Minutes from the Society for the Propagation of the Gospel describe Mr. Currie’s, and the parish’s, condition during the Revolutionary War period: “Having found it expedient to decline officiating in public ever since 1776, Mr. Currie has no account to give the Society, but that he continues in the performance of every other part of his function. He is hoping bills will be paid; if not his position is deplorable, as war has reduced him to very low circumstances. He has lost not only most of his substance, but likewise his wife, with whom he lived in his old age. They all died of camp fever and left him in the midst of the camp with one of the American Generals and his suite quartered in his house.
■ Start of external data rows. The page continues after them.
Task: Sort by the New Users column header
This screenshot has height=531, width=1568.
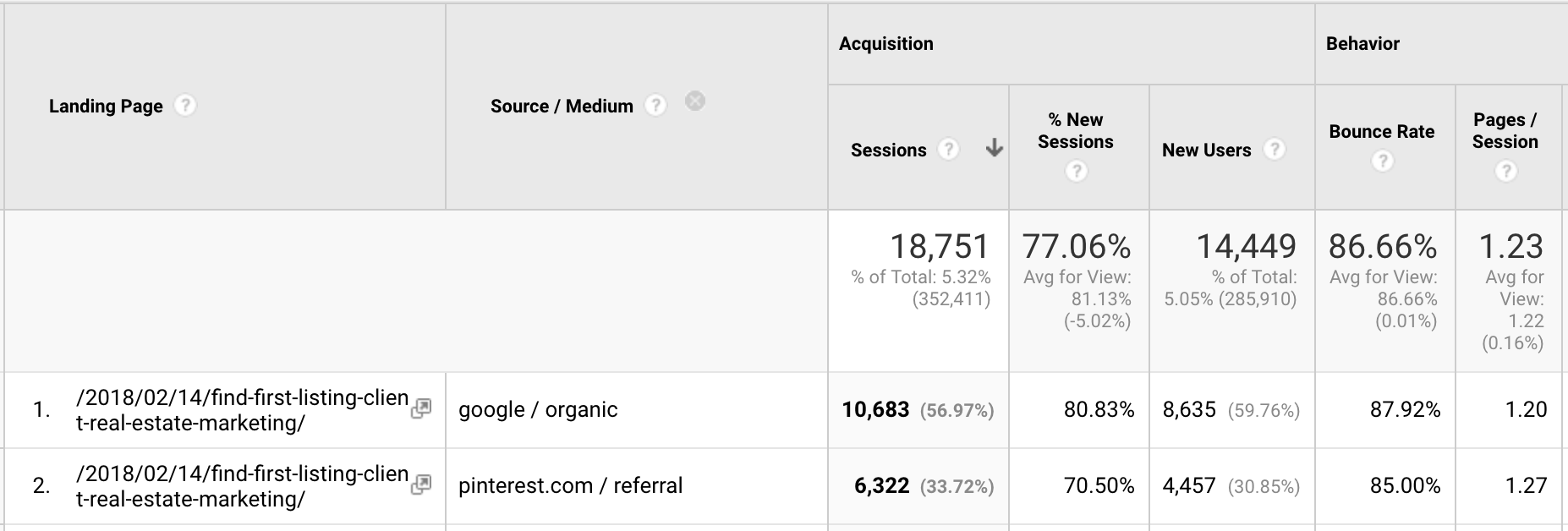Action: (1206, 150)
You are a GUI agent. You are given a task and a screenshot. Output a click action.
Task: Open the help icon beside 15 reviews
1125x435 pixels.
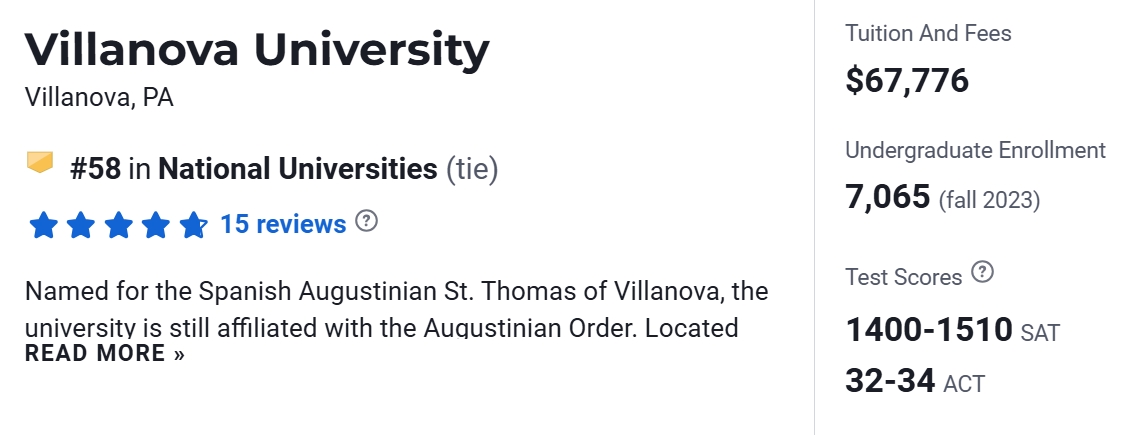click(x=367, y=221)
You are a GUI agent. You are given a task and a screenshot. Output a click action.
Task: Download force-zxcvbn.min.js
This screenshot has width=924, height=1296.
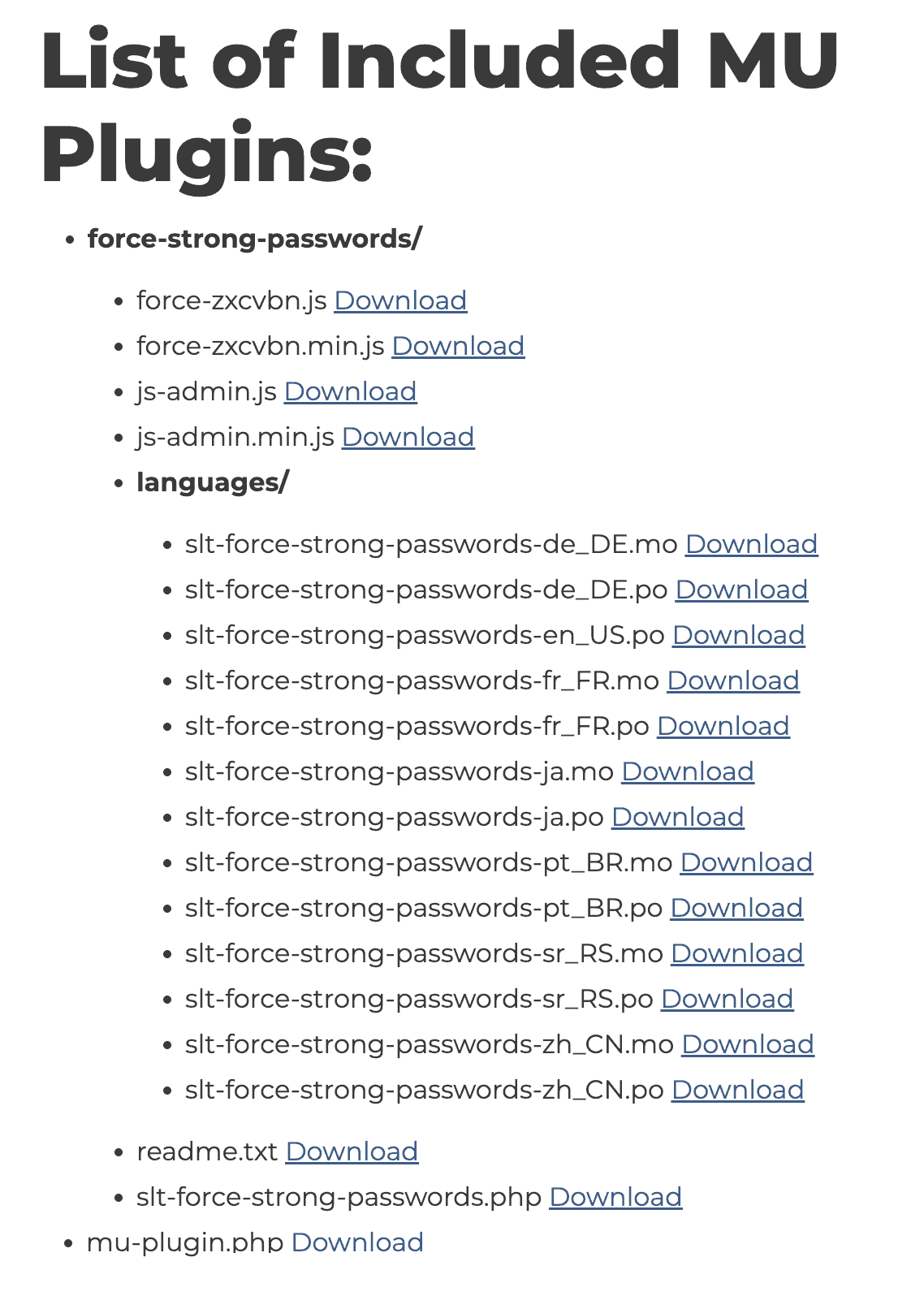coord(458,346)
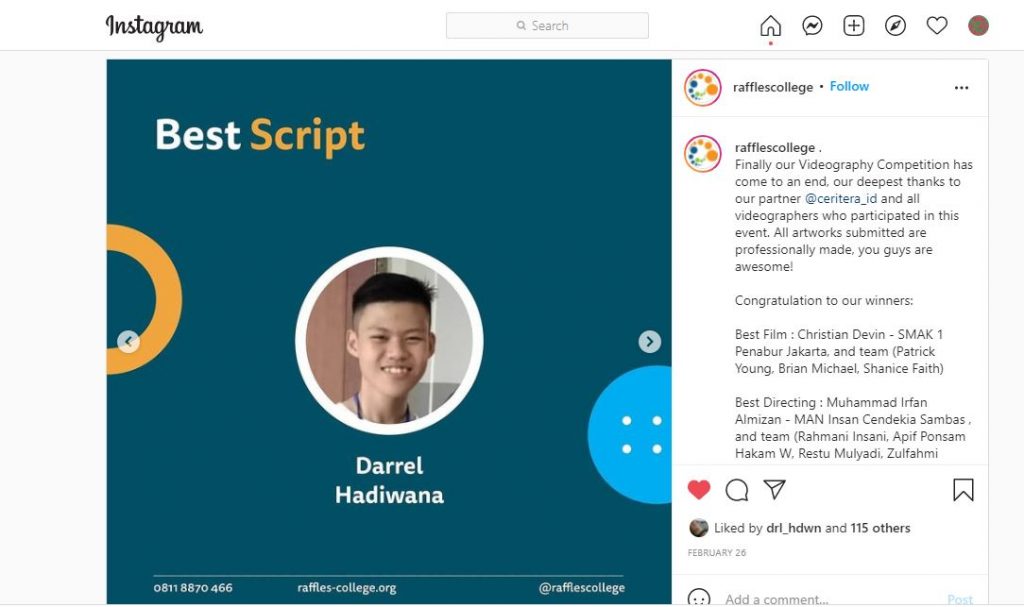Share the post via paper plane icon
The image size is (1024, 607).
pyautogui.click(x=775, y=489)
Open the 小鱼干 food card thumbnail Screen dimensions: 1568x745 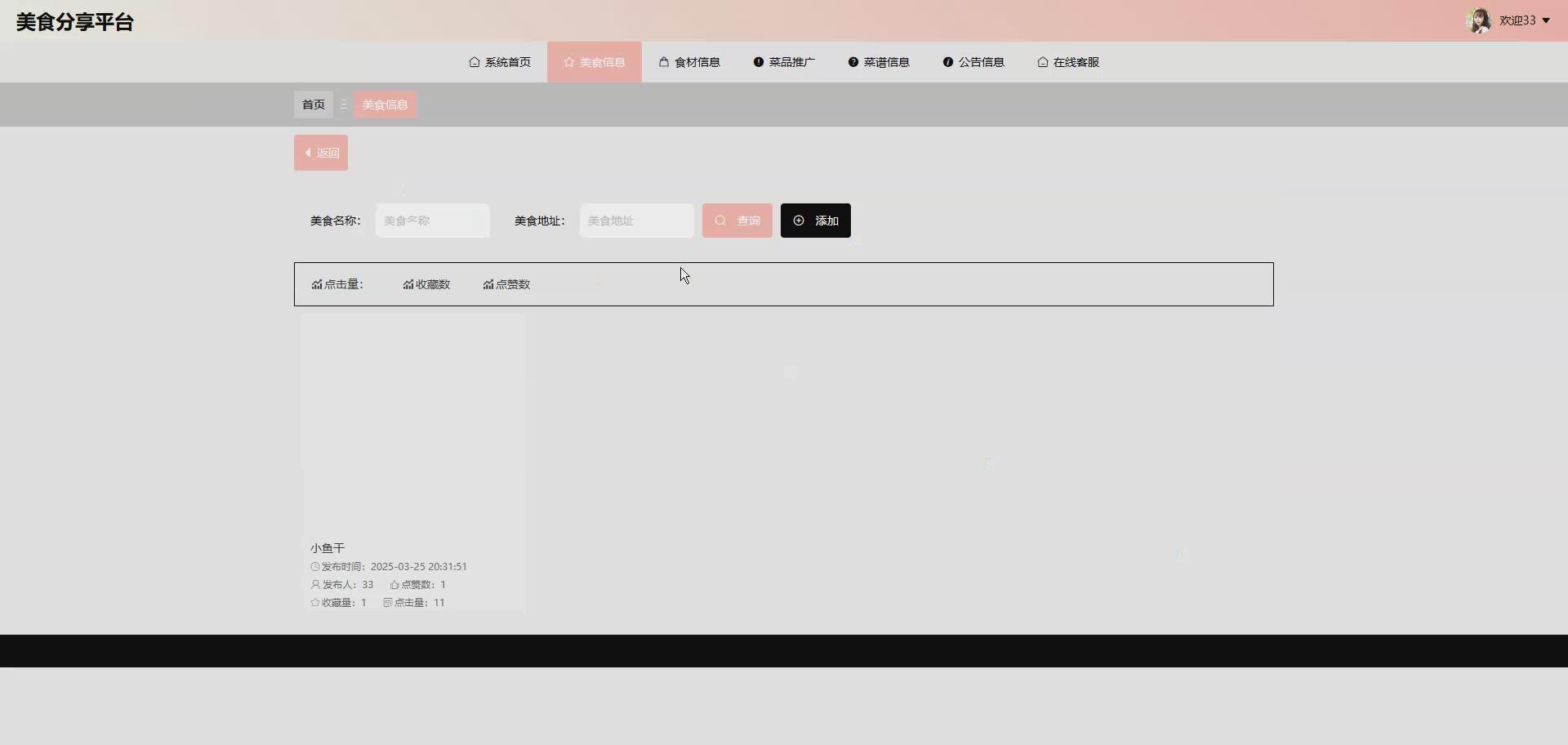[412, 425]
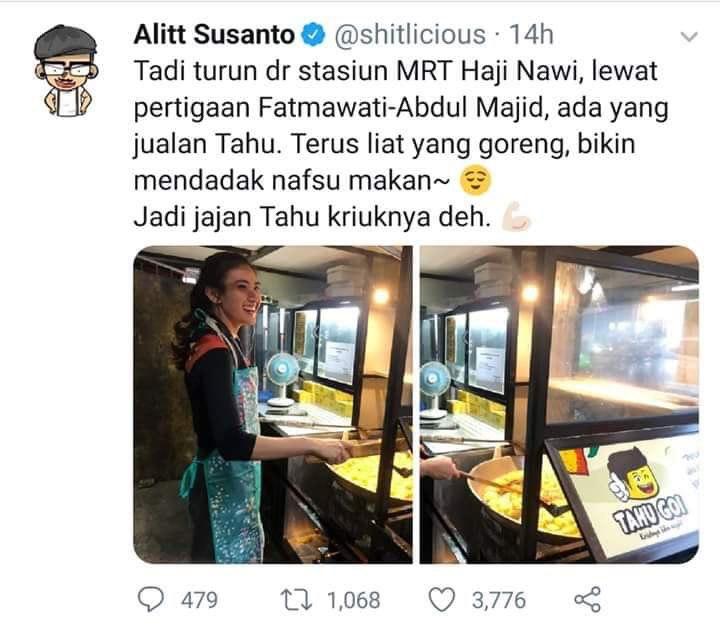Click the blue verified badge
Viewport: 720px width, 631px height.
tap(313, 35)
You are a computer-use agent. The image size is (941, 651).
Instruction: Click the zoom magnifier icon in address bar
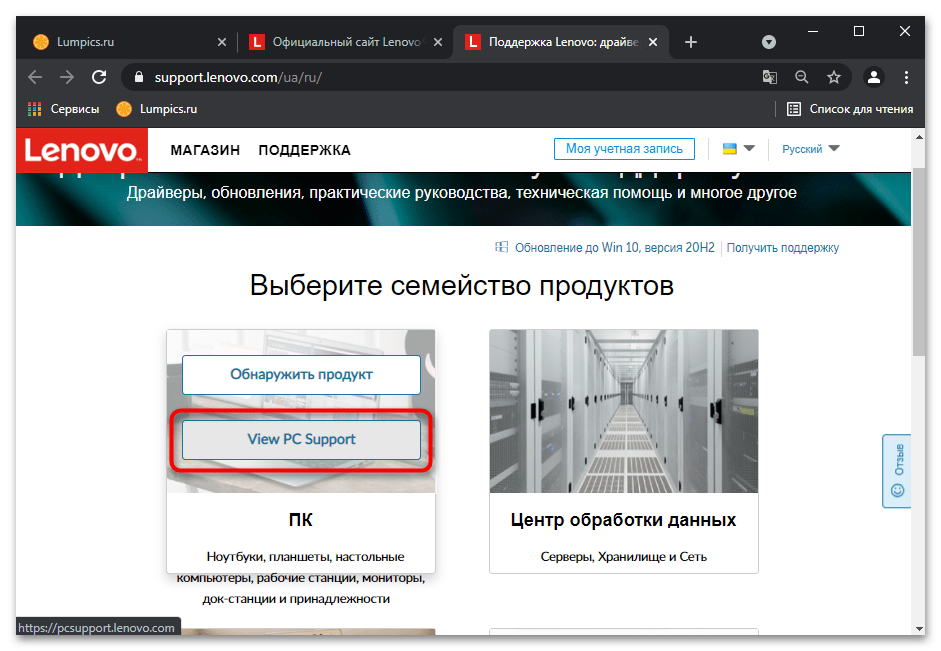(x=802, y=77)
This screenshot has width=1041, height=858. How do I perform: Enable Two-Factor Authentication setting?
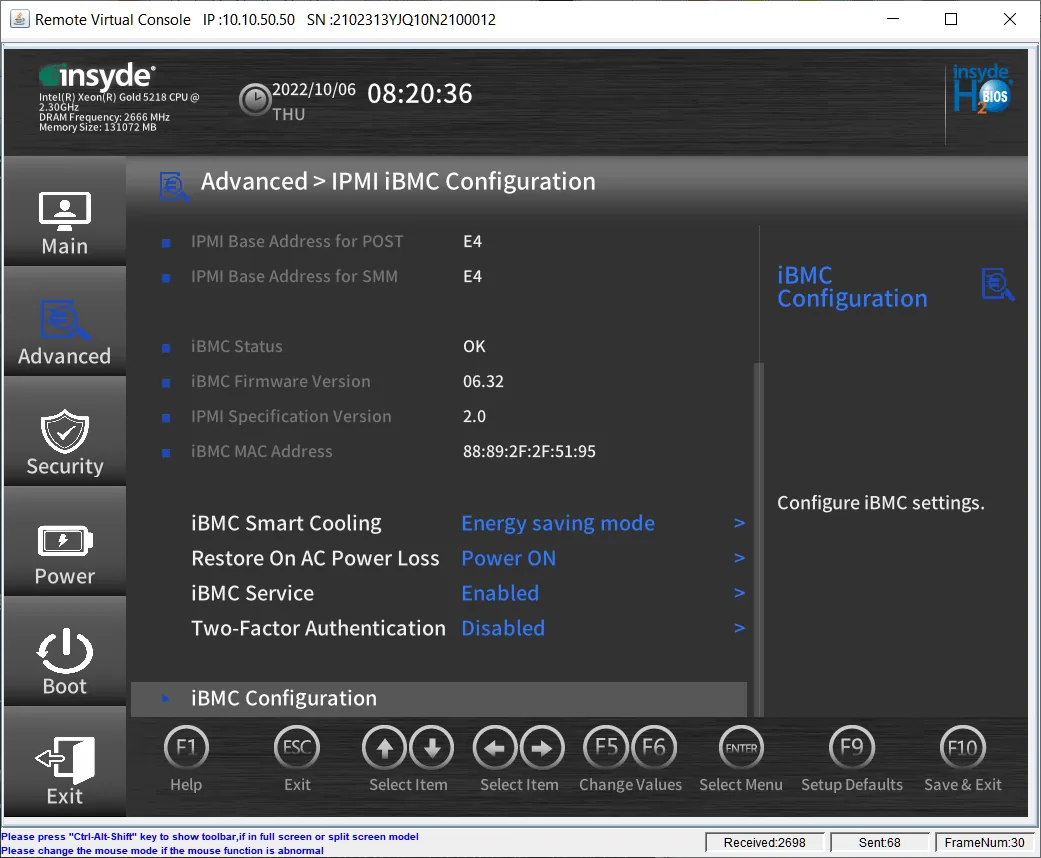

He is left with three orphaned grandchildren, oldest seven, when parents died. He blesses God and he will die as he has lived, a true son of the Church of England even though he should have the misfortune to survive it.”
Over the ensuing years St. Peter’s Church in the Great Valley, one of the original parishes in the Diocese of Pennsylvania, was commonly referred to as “the Mother of Episcopal Churches in Chester County” because of its profound missionary work in establishing numerous congregations throughout the area. This church seeding took a toll on the ‘mother church’, however, causing dissipation of parishioners and funds. By April 1895, after great difficulty in keeping up with the maintenance of the church, especially in the years following the Civil War, the parish regrettably had to “dismiss” Parson Henry Allen, and dedicate all available resources to address the church’s excessive decay. For the next four years, the parish was unable to sustain a clergy person, and was, in effect, “closed for repairs.”
By 1901, however, The Rev. Edgar Cope led a parish resurgence, and the present parish hall was erected to accommodate a once-again growing congregation. Over its 300 year history, St. Peter’s has been led by 39 missionaries and priests. After a series of architectural modernizations (many later referred to as vandalisms) in the nineteenth and early twentieth century, the church was exquisitely restored in 1944 to somewhat approximate the original simplicity and beauty of the original 1744 building. The original church building, and the adjacent burial ground, was placed on the National Register of Historic Places in 1976.